### [Provided passage]

↓↓↓

Swanee Bee Acres, Inc. v. Fruit Hill, Inc.

597 F. Supp. 322 | N.D. Ill. | 1984

Memorandum

LEIGHTON, District Judge.

This is an action brought pursuant to the Perishable Agricultural Commodities Act, 7 U.S.C. § 499a et seq., to enforce a reparation order of the Secretary of Agriculture. The cause is before the court on the motion of certain defendants to dismiss as to them for lack of subject matter jurisdiction. For the following reasons, the motion is granted.

I

Plaintiff, Swanee Bee Acres, Inc., is a Wisconsin corporation with its principal place of business in Illinois. Defendants are Fruit Hill, Inc., a Michigan corporation and certain of its shareholders, directors, officers and operating manager, some of which are Illinois residents. The amended complaint is stated in two counts: Count I, which is directed against all defendants, seeks to enforce, pursuant to 7 U.S.C. § 499g(b), a reparation order issued in *324plaintiffs’ favor by the Secretary of Agriculture; Count II is a common law fraud action which seeks relief against the defendant shareholders, directors, officers, and the operating manager of Fruit Hill. All defendants, with the exception of Fruit Hill, move to dismiss, contending that the court lacks subject matter jurisdiction to hear plaintiff’s claims against them.

↑↑↑

### [Dataset content]
↓↓↓

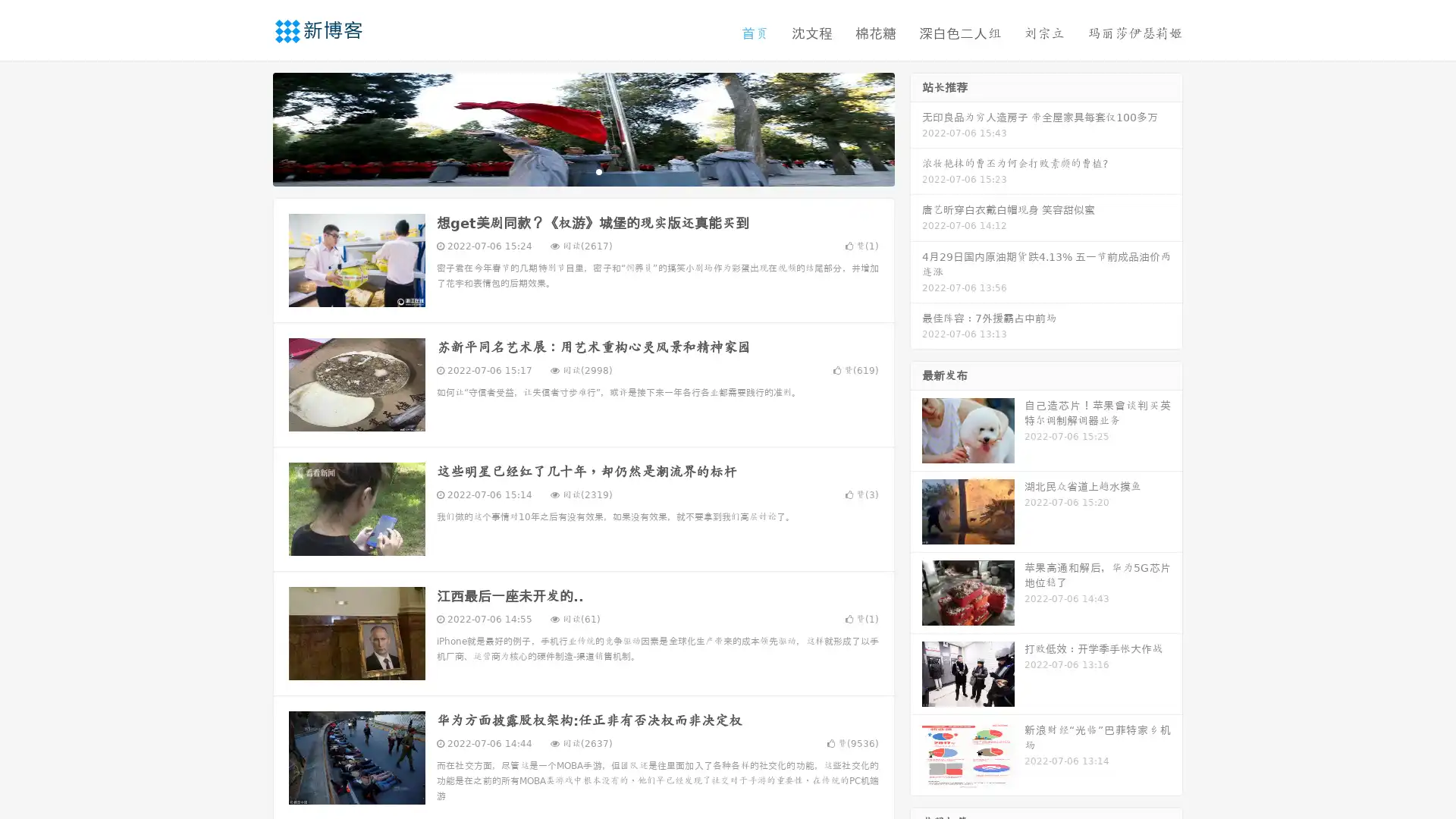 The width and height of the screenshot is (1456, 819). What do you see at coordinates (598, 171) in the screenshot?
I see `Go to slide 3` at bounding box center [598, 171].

↑↑↑

### [Tasks]
[1] Answer each question from the Swanee Bee Acres memorandum above, one answer per line, marked (a), (b), (c).
(a) Under which federal act is the action brought?
(b) In which state is the plaintiff incorporated?
(c) Which defendant does not join the motion to dismiss?
[2] Recast the paragraph of the Swanee Bee Acres memorandum that begins "Plaintiff, Swanee Bee Acres, Inc." as a short bulleted list that keeps its main facts.
[3] Extend the Swanee Bee Acres memorandum, starting after its last sentence.

### [Task responses]
[1]
(a) The Perishable Agricultural Commodities Act, 7 U.S.C. § 499a et seq.
(b) Wisconsin.
(c) Fruit Hill, Inc.

[2]
- Plaintiff: Swanee Bee Acres, Inc., a Wisconsin corporation with its principal place of business in Illinois.
- Defendants: Fruit Hill, Inc., a Michigan corporation, and certain of its shareholders, directors, officers and operating manager, some of them Illinois residents.
- Count I, against all defendants, seeks to enforce a reparation order issued in the plaintiff's favor by the Secretary of Agriculture, under 7 U.S.C. § 499g(b).
- Count II, a common law fraud claim, seeks relief against Fruit Hill's defendant shareholders, directors, officers and operating manager.
- All defendants except Fruit Hill move to dismiss, arguing that the court lacks subject matter jurisdiction over the claims against them.

[3]
Plaintiff alleges in Count I that jurisdiction is based on 7 U.S.C. § 499g(b). This section of the Perishable Agricultural Commodities Act confers on the district court jurisdiction to hear actions to enforce reparation awards of the Secretary of Agriculture:

If any commission merchant, dealer, or broker does not pay a reparation award within the time specified in the Secretary’s order, the complainant, or any person for whose benefit such order was made, may ... file in the district court of the United States in which he resides or in which is located the principal place of business of the commission merchant, dealer, or broker ..., a petition setting forth briefly the causes for which he claims damages and the order of the Secretary in the premises.

7 U.S.C. § 499g(b). In Count II plaintiff alleges that “jurisdiction of this Court to hear [these] allegations ... is pendent to its jurisdiction to hear the claims made' under [Count I].”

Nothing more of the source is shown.